I sigh, closing my eyes. I'd planned on going to Mead but with me intending on relinquishing my own title to escape here I wasn't sure if I can guarantee his siblings a place to safely stay while we are away. Mead found Meliodas last time, underground fighting rings and all, and snuck into the demon kingdom to hand deliver my letter. Then an idea sparks. "Do you have transportation?" His eyes narrow. "As family, seeing as I just found out I'm your brother's mate, I need a big favor." After I explain, his eyebrow quirks and his smirk comes quick as if his mind is whirring with options.

"What do I get from the deal?" He asks, a tad cocky but also curious. The door clicks and he stands at attention, fidgeting with his shirt before I look to see a beautiful and well put together Gelda stroll over, self-assured. "A happier mate," Gelda answers his question and when she stops beside our table she reaches for me. Our hands clasp softly as she speaks to me, "Thank you for your kindness this day." My smile is watery and I stand, offering her my seat.

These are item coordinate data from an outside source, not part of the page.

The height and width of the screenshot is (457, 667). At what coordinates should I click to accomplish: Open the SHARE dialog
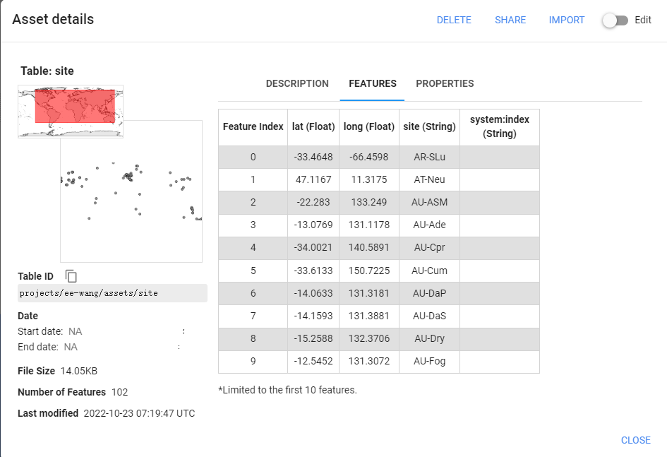pyautogui.click(x=510, y=20)
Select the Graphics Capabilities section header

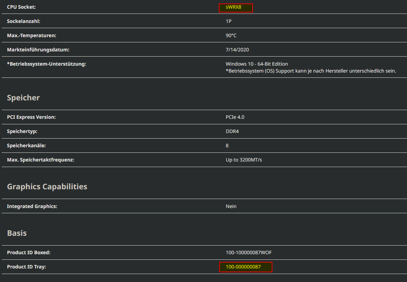[x=47, y=186]
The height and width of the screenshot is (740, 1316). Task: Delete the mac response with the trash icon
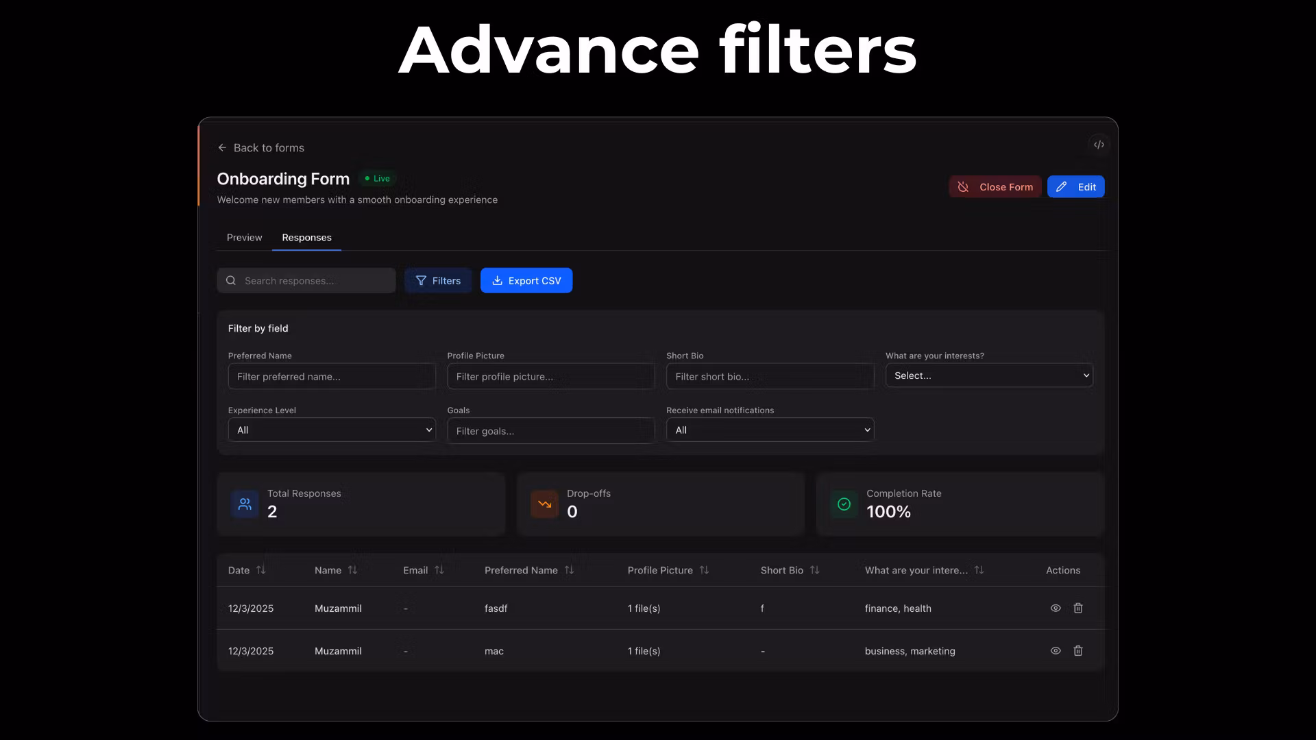pos(1077,650)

When she steps to it, our hands separate and she smiles so softly at the tray. "Would you like some tea with me, Lord Zeldris? It seems we have much to talk about." He agrees, eagerly and I snort, giving him a side-eye that he meets guardedly as if fearing I'll out him. Stupid demon men. I roll my eyes as he clears his throat. "I'll gladly assist your escape. Please be careful and please find him before he... before he does something even more stupid than he already has." I try to smile, saying my goodbyes.

My father is furious. He's heard by the time I make it to the kitchens and gather my sack of food but I give him not a glance as I make my way out of the castle. "I won't allow you to chase after that monster!" He bellows as I head to the gates.

"I relinquish my title, I'm an adult. Unless I'm charged with a crime there is no way for you to hold me against my will a moment longer." My father is appalled, but as I cross to the other side of the gates he resigns himself, looking to the guard that drops down. "She's well within her rights, I've bound her too long. Give her a manta." I don't have time to say a word as he spins on his heels with a howl, bounding up to the castle in a rage. Still, I'm grateful and when I reach Mead the kids are absolutely thrilled to be invited to a completely different kingdom. Their packs are spilling over with seemingly everything they own and at the castle Jennah and Zaneri take them to Zeldris.

Mead is quick to outline the base rules of the outside world as we mount the Sky Manta. "I'm in charge here, Ellie. This is my domain, but I am thrilled to finally take you on an adventure." Mead is all toothy grins and although I try to match it, I can't bring myself to in spite of the fluttering excitement in my tummy.